Quanto aos livros publicados, esbocei uma síntese cronológica que contempla em sua estrutura as mudanças ocorridas desde quando Queirós Veloso considerou, no volume I da Bibliografia Geral Portuguesa a Vita Christi “como a primeira obra impressa entre nós em linguagem” (6).
Ordenados a seguir, os livros listados auxiliam a melhor compreender a sequência de publicações surgidas na fase pioneira da imprensa em Portugal:

1487 – Pentateuco – Primeiro livro publicado em Portugal em hebraico (Faro, Samuel Gacon).
1488 – Sacramental – Tradução portuguesa do texto de Clemente Sanchez de Vercial (Chaves, impressor ignorado).
1489 – Tratado de Confissom – Primeiro livro impresso escrito em português (Chaves, impressor ignorado).
1494 – Breviarium Bracharense – Primeiro livro publicado em latim em Portugal (Braga, João Gherlinc).
1495 – Vita Christi – Obra prima da bibliografia portuguesa traduzida do latim. (Lisboa, Valentim Fernandes e Nicolau da Saxonia).
1497 – Constituições que fez o senhor Dom Diogo de Sousa Bispo do Porto – Primeiro livro que teria sido impresso por um português. (Porto, Rodrigo Álvares).

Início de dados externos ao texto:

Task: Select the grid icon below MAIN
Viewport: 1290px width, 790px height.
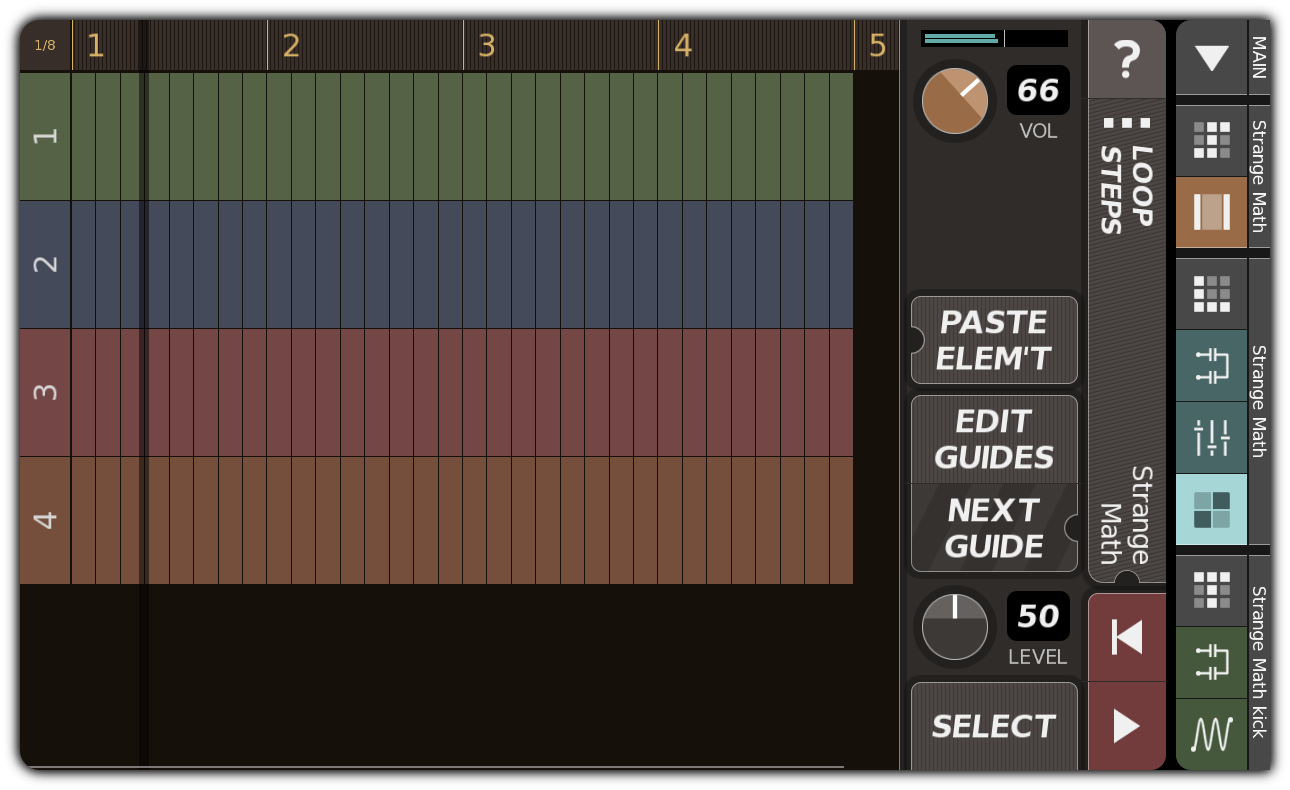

Sem a pretensão de esgotar a lista de incunábulos portugueses, relacionamos os vinculados a eventos marcantes na bibliografia lusitana na esperança de que o presente texto colabore com quantos se aventurem na senda dessa fascinante aventura.

Bibliografia

01- ANSELMO, Artur. Estudos de história do livro. Lisboa: Guimarães, 1997.    189p.
02- _____________. Livros e mentalidades. Lisboa: Guimarâes, 2002. 191p.
03- _____________. Origens da imprensa em Portugal. Lisboa: Imprensa Nacional - Casa da Moeda, 1981. 510 p.
04- D. Manuel II. Livros antigos portugueses 1489 - 1600 da bibliotheca de sua majestade fidelíssima. Braga: APPACDM, 1995. 633 p. v.1.
05- HUE, Sheila Moura (Org.); PINHEIRO, Ana Virginia (Org.). Catálogo dos quinhentistas portugueses da Biblioteca Nacional. 2. ed. Rio de Janeiro: Edições Biblioteca Nacional, 2004. 157p.
06- MARTINS, José V. de Pina. Tratado de confissom: (Chaves, 8 de agosto de 1489). Lisboa: Imprensa Nacional – Casa da Moeda, 1973. 281p.
07- MATOS, Manuel Cadafaz de. O Primeiro livro impresso em Portugal. Jornal de Letras, [S.l.], 12 jul. 1987.
08- PACHECO, José. A Divina arte negra e o livro português: (séculos XV e XVI). Lisboa: Vega. 282p. (Coleção Artes / História).
09- PEIXOTO, Jorge. História do livro impresso em Portugal. Coimbra, 1967. 30p.
10- PINTO, Américo Cortez. Da famosa arte da imprimissão. Lisboa: Ulisseia Limitada, 1948. 507 p.
11- PRELO. Lisboa: Imprensa Nacional - Casa da Moeda, n. 10, jan./fev. 1986. Trimestral.
12- SILVA, Innocêncio Francisco da. Diccionário bibliográfico portuguez. Lisboa: Imprensa Nacional, 1859.478p. t.2.